10.3 What if there are more than two categories?
Since a dummy variable can take on either a zero or a one, it is perfectly designed to identify two categories. This might be fine for some variables like yes / no or win / lose, but what if a variable has more than two categories? Examples would be direct extensions of the above variables: yes / no / maybe or win / lose / draw.
The rule of thumb (to be explained in detail soon) is:
A variable containing \(N\) categories requires \(N-1\) dummy variables.
This rule actually applies to our standard case, because we can model \(N=2\) categories with \(N-1=1\) dummy variables. In our example above, we wanted to identify 2 categories of gender (male or female) so we needed 1 dummy variable. However, we need to take a little more care and follow additional steps when dealing with more than two categories. Suppose we extended our gender characteristics to identify a third gender category (other) in order to account for individuals who do not subscribe to one of the two traditional categories. We will use this scenario to illustrate how our model gets extended.

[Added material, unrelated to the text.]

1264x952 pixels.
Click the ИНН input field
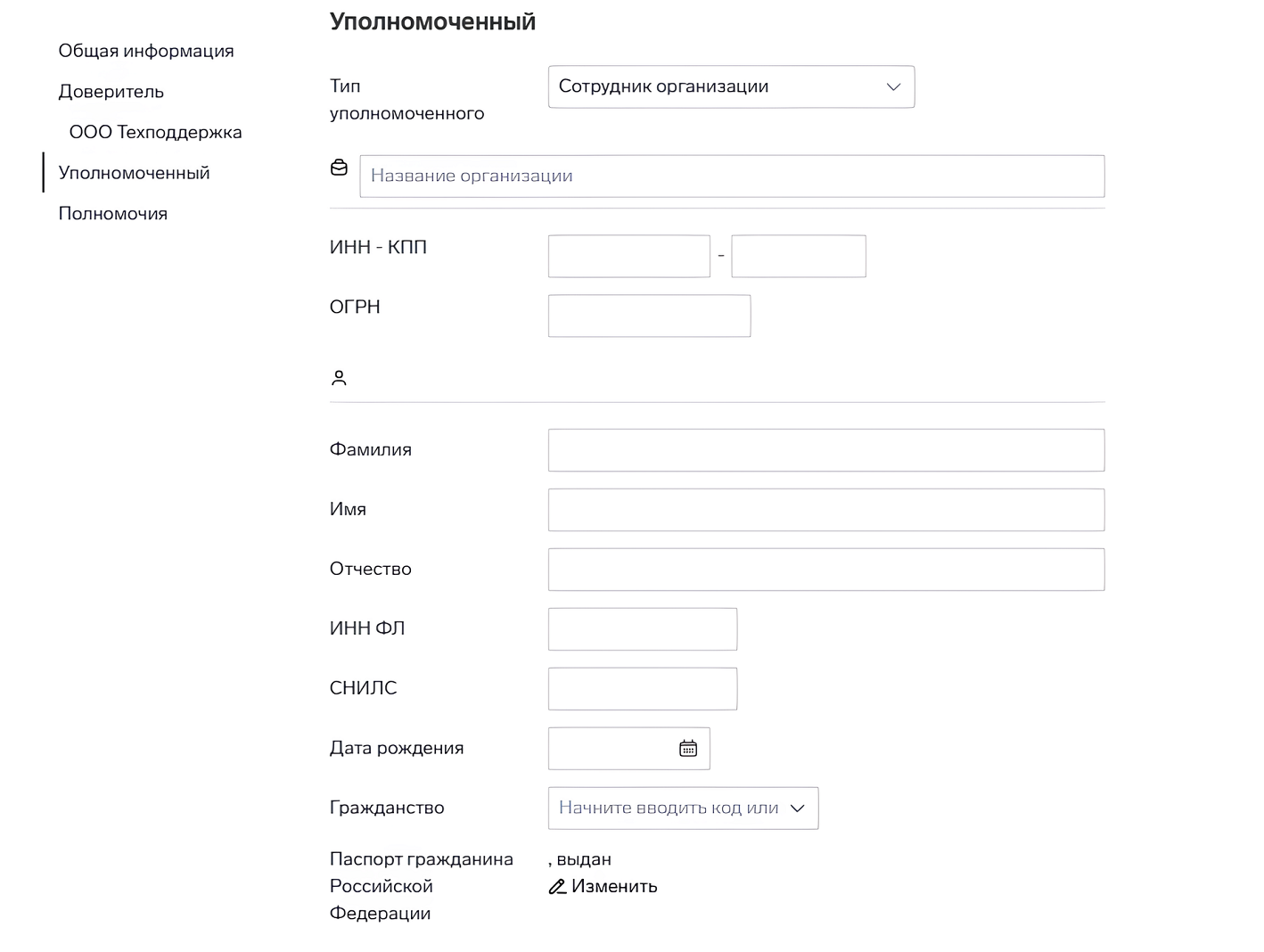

- Identify a benchmark category
A benchmark category is one of the characteristics that the researcher identifies as the category that all other categories get compared against. In our gender example, we choose male as our benchmark characteristic because we are comparing females to males. You will find that this choice is arbitrary, but it may have implications.
- Construct appropriate dummy variables
Once the benchmark category has been established as male, we need two dummy variables: one that identifies individuals as female and one that identifies individuals as other.
\[female_i = 1 \mbox{ if female; }\; 0 \mbox{ if male or other }\]
\[\mbox{other}_i = 1 \mbox{ if other; }\; 0 \mbox{ if male or female }\]
Note that each dummy variable is still a switch that signals the presence or absence of a characteristic. However, when BOTH dummy variables are zero at the same time… you have your benchmark category. That is how you can identify three categories with only two dummy variables.
To illustrate, consider the original model restricting attention to intercept dummies.
\[wage_i=\beta_0+\beta_1\;educ_i+\beta_2\;exper_i+\beta_3\;tenure_i+...\] \[\beta_4\;female_i +\beta_5\;other_i +\varepsilon_i\]
We can write down what the model looks like for each of our three categories:
\[Male: wage_i=\beta_0+\beta_1educ_i+\beta_2exper_i+\beta_3tenure_i+\varepsilon_i\]
\[Female: wage_i=(\beta_0+\beta_4)+\beta_1educ_i+\beta_2exper_i+\beta_3tenure_i+\varepsilon_i\]
\[\mbox{Other}: wage_i=(\beta_0+\beta_5)+\beta_1educ_i+\beta_2exper_i+\beta_3tenure_i+\varepsilon_i\]
When comparing these three equations, you can see how the benchmark category comes into play. The first equation is essentially the benchmark equation, indicating that \(\beta_0\) is the intercept term for males. The second equation is for females, and shows how the intercept for females differs from males (given by \(\beta_4\)). The third equation is for those identifying as other, and shows how the intercept for these individuals differs from males (given by \(\beta_5\)). Note that all of the other slopes are assumed to be identical here (but we could consider slope dummies like above).
One detail worth mentioning about the application above is that the coefficients \(\beta_4\) and \(\beta_5\) show how each category compares to the benchmark category. We can test if these coefficients are significantly different from zero with standard hypothesis tests. For example:
\[H_0: \; \beta_4 = 0 \quad H_1: \; \beta_4 \neq 0\]
However, if we show that \(\beta_4\) and \(\beta_5\) were significantly different than zero, we can only conclude that females and other individuals are treated differently than males (because it was the benchmark category). We cannot determine if female and other are significantly different from each other without a joint hypothesis test (examined below) or a choice of a new benchmark category. For example, you can easily change the benchmark category to be female and end up with a formal test of the difference between female and other.